General08:00 · 2h ago

Teacher’s Open Letter Urges Students to Use Summer for Growth

Arutz ShevaRight
Translated & summarized from Arutz Sheva by baba
The story · English

As the summer vacation begins, educator Rabbi Yehoshua Oderberg published a heartfelt open letter to his students, accompanied by a poem. He writes about the fatherly bond between teacher and pupil, a connection he says does not depend on time or distance, and frames the long break as a chance to turn what was learned during the year into independent creativity and action.

Oderberg grounds that idea in classical Jewish sources, citing the Talmud’s statement in Sanhedrin that anyone who teaches a friend’s child Torah is considered as if he fathered him, and Maimonides’ ruling that a student must honor his teacher, even more than his father, because a father brings a child into this world while a teacher brings him to the world to come. He says the relationship is not just literary language, but a real spiritual bond formed in class, in conversations, on the corridor, on the playground and in shared singing.

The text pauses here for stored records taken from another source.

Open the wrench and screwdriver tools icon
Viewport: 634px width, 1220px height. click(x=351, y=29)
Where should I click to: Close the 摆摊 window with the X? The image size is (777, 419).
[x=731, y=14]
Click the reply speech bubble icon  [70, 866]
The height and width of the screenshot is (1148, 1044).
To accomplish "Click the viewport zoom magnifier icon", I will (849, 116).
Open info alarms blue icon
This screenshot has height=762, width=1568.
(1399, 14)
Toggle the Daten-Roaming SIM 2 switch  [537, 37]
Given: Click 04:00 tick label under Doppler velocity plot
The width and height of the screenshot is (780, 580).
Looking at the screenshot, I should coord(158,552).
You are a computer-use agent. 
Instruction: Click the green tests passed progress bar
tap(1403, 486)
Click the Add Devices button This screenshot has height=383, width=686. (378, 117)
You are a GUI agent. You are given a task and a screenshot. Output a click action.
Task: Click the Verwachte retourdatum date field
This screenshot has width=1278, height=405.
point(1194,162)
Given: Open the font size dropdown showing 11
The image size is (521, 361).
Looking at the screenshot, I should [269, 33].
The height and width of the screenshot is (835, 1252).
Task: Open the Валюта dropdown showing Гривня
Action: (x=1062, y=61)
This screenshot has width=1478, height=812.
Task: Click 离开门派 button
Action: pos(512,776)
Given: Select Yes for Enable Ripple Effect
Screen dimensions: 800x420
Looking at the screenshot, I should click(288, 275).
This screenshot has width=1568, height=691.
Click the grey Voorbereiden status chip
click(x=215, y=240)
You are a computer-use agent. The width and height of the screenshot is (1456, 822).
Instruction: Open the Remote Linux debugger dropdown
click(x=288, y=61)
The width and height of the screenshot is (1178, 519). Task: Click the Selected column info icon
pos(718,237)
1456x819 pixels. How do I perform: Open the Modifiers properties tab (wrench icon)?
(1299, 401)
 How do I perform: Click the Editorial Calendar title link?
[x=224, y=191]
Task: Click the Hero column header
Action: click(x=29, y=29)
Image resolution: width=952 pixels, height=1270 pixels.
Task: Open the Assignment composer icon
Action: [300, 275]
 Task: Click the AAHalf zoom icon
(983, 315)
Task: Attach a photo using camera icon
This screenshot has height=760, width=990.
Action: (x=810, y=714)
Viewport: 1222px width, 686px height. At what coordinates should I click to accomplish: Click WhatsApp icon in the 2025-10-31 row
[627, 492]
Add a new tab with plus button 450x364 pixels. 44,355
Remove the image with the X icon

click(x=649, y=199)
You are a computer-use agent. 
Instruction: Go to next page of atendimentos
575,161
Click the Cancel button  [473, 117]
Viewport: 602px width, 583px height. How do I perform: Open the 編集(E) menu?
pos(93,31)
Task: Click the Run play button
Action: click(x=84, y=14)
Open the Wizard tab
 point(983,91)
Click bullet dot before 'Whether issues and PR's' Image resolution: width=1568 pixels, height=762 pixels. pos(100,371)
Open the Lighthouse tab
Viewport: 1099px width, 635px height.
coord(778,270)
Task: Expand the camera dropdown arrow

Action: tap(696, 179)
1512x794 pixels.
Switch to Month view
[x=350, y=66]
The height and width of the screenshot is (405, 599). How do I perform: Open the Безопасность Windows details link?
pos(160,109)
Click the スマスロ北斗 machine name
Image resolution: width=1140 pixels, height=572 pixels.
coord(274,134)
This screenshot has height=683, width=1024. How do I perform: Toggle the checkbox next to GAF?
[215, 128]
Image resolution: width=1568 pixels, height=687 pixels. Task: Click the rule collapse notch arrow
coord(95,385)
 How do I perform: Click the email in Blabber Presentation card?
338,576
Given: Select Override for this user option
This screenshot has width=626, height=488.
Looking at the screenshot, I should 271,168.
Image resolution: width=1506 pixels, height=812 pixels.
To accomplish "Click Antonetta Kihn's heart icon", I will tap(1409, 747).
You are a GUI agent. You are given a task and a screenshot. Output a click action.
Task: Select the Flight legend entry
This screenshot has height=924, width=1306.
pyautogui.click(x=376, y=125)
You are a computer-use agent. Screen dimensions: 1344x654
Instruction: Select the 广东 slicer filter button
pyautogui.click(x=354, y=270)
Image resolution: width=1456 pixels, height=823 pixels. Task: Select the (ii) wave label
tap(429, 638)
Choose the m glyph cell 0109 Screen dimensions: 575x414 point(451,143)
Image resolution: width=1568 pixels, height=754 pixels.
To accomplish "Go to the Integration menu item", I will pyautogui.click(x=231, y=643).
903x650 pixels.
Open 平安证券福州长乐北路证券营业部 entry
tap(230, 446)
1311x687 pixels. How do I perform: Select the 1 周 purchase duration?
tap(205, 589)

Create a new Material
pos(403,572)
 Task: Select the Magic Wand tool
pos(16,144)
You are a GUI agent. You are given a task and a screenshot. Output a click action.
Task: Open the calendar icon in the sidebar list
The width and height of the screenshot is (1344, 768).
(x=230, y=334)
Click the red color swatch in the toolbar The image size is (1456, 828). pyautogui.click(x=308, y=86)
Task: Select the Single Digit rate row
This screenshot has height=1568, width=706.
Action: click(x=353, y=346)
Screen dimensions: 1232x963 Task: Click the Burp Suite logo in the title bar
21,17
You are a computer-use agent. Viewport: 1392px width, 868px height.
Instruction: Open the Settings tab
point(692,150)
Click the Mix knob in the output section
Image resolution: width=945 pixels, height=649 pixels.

He tells his students that he watches them with pride, hope and prayer as summer approaches, and recalls Rabbi Aryeh Levin, known as the “father of prisoners,” who once met a former student who had changed his appearance and lifestyle and reassured him, “Do you think that because you changed your clothes, my love for you has lessened? In my eyes you remain the same beloved student.” Oderberg says that even when school is empty, he continues to love his students as a spiritual father.

The letter urges students not to treat summer as a time to shut down spiritually, but as an opportunity to flourish on their own, take the values and Torah they learned and turn them into meaningful life. He closes by telling the student to go into the holiday with “full hands,” create, do, grow and spread his wings, while knowing that the teacher’s heart and eyes remain with him until they meet again.